This is a Businessweek Online article that I thought would be interesting to share with y'all written by Stephen Baker.
(Editor's note: This is the first in a series, Value of Virtual Friends, exploring the ways our lives are affected -- financially and otherwise -- by the multiplicity of online social and professional contacts.)
Messaging with the boss much? Maybe you ought to be. Workers who have strong communication ties with their managers tend to bring in more money than those who steer clear of the boss, according to a new analysis of social networks in the workplace by IBM (NYSE:IBM - News) and Massachusetts Institute of Technology.
The research, released this week, even assigns a dollar value to e-mail interaction with an employee's managers. Among the group studied, several thousand consultants at IBM, those with strong links to a manager produced an average of $588 of revenue per month over the norm.

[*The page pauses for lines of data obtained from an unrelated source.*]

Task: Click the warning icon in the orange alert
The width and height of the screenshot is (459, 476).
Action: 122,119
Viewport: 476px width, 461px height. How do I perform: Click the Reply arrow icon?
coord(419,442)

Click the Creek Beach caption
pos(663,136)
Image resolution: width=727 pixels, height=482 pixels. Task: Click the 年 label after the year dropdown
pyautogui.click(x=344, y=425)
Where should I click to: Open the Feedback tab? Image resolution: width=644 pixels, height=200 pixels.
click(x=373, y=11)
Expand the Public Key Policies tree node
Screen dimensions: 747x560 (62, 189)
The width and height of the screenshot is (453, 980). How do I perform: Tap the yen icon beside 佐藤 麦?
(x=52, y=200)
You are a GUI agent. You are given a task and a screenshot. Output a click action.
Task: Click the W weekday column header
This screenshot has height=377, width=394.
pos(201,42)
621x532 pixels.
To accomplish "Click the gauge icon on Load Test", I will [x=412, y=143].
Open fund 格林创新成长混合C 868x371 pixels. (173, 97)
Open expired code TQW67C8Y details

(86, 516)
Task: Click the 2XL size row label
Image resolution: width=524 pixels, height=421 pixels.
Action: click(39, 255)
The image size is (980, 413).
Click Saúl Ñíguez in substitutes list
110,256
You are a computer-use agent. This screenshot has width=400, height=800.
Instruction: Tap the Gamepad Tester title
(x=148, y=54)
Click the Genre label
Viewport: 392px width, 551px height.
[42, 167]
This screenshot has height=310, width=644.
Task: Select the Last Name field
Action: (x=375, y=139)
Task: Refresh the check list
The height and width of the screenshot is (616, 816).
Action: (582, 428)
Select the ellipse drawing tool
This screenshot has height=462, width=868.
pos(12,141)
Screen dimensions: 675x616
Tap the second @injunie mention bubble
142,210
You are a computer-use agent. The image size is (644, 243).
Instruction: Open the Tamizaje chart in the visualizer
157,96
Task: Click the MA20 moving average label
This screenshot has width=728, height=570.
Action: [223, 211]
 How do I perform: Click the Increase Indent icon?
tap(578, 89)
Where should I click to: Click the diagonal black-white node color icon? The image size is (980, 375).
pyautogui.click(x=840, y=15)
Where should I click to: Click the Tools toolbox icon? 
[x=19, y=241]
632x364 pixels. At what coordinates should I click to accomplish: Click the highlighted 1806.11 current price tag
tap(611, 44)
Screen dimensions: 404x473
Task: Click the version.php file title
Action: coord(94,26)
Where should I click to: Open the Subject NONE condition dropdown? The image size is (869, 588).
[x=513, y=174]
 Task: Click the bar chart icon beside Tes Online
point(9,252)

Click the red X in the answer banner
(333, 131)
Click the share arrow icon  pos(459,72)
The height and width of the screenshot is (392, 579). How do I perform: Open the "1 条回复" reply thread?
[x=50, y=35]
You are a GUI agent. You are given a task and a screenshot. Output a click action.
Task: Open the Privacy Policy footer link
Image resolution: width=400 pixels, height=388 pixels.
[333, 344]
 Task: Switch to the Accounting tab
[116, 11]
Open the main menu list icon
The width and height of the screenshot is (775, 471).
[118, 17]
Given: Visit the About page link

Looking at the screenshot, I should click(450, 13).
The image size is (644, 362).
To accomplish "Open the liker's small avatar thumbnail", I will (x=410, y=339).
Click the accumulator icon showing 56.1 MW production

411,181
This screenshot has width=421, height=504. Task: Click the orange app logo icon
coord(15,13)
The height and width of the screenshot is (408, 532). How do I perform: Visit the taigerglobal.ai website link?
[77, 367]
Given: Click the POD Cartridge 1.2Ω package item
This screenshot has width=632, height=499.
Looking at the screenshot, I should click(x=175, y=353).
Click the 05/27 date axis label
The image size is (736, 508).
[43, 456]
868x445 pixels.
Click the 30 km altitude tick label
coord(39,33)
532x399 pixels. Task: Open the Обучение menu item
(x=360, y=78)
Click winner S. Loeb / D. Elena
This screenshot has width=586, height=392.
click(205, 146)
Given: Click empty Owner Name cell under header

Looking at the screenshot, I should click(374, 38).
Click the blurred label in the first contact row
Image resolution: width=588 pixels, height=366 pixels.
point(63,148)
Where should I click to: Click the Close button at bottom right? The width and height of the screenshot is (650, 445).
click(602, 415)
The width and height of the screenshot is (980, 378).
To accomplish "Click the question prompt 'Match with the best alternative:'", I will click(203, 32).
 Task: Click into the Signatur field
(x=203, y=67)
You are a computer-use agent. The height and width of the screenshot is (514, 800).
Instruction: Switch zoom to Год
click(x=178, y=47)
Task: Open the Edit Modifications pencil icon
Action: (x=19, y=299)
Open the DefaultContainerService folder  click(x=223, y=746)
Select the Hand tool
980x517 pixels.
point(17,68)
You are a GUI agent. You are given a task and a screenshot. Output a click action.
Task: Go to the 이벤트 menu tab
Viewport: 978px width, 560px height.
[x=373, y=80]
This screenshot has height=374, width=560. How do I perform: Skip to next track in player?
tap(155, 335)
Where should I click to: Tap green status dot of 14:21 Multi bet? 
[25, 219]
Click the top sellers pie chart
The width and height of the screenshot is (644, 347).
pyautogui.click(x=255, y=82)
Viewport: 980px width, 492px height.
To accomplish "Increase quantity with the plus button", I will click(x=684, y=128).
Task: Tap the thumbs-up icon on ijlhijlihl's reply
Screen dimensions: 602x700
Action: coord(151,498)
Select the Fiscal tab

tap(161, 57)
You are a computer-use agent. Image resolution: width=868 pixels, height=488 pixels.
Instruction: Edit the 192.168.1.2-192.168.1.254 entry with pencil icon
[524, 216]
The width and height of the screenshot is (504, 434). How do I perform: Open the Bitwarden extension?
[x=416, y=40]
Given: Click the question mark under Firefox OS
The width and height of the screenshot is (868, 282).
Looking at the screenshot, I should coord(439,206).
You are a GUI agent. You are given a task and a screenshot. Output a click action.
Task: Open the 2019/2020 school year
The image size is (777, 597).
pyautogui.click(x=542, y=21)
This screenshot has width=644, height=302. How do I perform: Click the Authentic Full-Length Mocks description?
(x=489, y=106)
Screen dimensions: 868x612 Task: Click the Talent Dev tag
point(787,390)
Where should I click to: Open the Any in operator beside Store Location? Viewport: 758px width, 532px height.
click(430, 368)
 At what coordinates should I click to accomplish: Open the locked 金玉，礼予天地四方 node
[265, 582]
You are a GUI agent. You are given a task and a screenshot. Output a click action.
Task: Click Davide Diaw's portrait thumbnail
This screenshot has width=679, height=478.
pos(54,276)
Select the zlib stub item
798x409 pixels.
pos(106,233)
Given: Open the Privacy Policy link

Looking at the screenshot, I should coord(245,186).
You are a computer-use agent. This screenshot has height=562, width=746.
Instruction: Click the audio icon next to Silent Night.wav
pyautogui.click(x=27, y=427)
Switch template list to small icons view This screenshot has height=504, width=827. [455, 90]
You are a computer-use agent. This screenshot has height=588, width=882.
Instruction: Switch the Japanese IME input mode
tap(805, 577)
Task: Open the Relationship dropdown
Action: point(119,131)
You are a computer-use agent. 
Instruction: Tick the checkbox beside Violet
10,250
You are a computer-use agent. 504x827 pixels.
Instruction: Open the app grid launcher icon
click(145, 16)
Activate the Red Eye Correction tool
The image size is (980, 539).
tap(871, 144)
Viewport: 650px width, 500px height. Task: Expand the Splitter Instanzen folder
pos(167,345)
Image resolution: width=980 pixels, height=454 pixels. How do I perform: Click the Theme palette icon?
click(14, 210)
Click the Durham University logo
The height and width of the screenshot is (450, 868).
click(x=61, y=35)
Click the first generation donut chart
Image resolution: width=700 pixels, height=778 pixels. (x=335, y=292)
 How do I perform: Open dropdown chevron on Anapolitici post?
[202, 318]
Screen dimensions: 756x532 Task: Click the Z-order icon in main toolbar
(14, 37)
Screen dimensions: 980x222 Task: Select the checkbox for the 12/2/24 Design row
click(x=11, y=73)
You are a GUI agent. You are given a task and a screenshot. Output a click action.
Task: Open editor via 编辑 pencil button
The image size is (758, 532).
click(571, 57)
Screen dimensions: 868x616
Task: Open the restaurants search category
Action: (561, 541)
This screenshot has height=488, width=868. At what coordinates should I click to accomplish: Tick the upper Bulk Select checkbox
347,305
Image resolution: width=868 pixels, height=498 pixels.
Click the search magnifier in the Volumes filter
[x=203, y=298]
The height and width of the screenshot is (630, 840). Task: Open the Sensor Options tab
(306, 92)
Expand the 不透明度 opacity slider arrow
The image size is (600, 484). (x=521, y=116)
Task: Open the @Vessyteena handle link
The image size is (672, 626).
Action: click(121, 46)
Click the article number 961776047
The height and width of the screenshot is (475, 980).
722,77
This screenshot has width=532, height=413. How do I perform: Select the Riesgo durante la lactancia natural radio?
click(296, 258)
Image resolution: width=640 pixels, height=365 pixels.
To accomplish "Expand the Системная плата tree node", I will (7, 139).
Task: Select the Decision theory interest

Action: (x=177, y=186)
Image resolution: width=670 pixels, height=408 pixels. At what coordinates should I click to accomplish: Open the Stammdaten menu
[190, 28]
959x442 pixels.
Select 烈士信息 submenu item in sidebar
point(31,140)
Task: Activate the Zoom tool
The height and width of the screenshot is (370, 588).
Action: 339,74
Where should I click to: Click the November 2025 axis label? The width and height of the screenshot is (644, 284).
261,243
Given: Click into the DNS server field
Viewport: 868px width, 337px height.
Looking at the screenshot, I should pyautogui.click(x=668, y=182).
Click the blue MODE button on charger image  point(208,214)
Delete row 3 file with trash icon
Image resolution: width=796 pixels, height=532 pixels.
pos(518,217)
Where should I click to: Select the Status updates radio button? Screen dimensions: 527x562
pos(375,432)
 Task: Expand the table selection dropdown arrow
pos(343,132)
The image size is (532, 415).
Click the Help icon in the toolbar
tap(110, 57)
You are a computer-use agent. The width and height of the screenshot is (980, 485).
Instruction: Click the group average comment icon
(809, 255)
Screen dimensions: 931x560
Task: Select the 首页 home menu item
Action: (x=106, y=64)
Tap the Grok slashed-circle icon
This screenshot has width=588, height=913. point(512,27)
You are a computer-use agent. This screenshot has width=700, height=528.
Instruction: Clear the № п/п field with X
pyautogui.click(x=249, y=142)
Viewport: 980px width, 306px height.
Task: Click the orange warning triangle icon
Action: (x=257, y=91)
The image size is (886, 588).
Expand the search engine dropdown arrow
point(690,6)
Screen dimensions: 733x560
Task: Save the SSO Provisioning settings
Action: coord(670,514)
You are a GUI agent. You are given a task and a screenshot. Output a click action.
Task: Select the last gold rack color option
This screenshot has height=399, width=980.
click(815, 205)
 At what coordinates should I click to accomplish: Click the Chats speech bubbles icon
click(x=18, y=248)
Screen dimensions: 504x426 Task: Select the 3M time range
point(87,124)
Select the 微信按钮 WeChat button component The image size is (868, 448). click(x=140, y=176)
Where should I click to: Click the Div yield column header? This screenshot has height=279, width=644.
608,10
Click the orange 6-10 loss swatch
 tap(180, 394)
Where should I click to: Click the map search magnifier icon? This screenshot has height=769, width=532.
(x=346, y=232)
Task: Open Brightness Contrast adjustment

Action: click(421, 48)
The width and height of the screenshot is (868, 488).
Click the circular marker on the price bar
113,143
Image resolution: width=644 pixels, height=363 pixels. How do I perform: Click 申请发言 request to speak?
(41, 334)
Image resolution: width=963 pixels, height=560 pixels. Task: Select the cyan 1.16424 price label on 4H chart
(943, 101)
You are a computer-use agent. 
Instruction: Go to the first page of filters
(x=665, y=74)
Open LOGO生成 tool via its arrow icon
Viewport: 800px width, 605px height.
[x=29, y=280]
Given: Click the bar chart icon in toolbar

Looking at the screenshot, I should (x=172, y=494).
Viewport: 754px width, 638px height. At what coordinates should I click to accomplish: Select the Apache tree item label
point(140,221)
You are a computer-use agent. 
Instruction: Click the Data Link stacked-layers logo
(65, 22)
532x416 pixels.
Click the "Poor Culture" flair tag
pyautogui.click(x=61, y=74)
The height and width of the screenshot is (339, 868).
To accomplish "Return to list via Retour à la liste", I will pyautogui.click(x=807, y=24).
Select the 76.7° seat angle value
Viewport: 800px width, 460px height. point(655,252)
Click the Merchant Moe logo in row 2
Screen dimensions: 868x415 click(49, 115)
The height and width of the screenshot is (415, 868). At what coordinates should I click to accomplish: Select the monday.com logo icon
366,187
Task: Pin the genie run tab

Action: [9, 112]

The results represent an early attempt to understand the value of the broadening variety of personal connections afforded by the Web. Users of social media rack up LinkedIn contacts, Facebook friends, and Twitter followers by the hundreds, if not thousands. But figuring out how big a difference all those contacts make in a person's life, financial or otherwise, is a far murkier matter.
That's why leading tech companies, including IBM, Microsoft (NasdaqGS:MSFT - News), and Yahoo! (NasdaqGS:YHOO - News), are hiring economists, anthropologists, and other social scientists to map and classify new types of friendships -- and put a value on them.
Researchers at IBM Research and MIT's Sloan School of Management found that the average e-mail contact was worth $948 in revenue. To unearth that and other data, they used mathematical formulas to analyze the e-mail traffic, address books, and buddy lists of 2,600 IBM consultants over the course of a year. (Their identities were shielded from researchers, who viewed them only as encrypted numbers, known as hash codes.) They compared the communication patterns with performance, as measured by billable hours.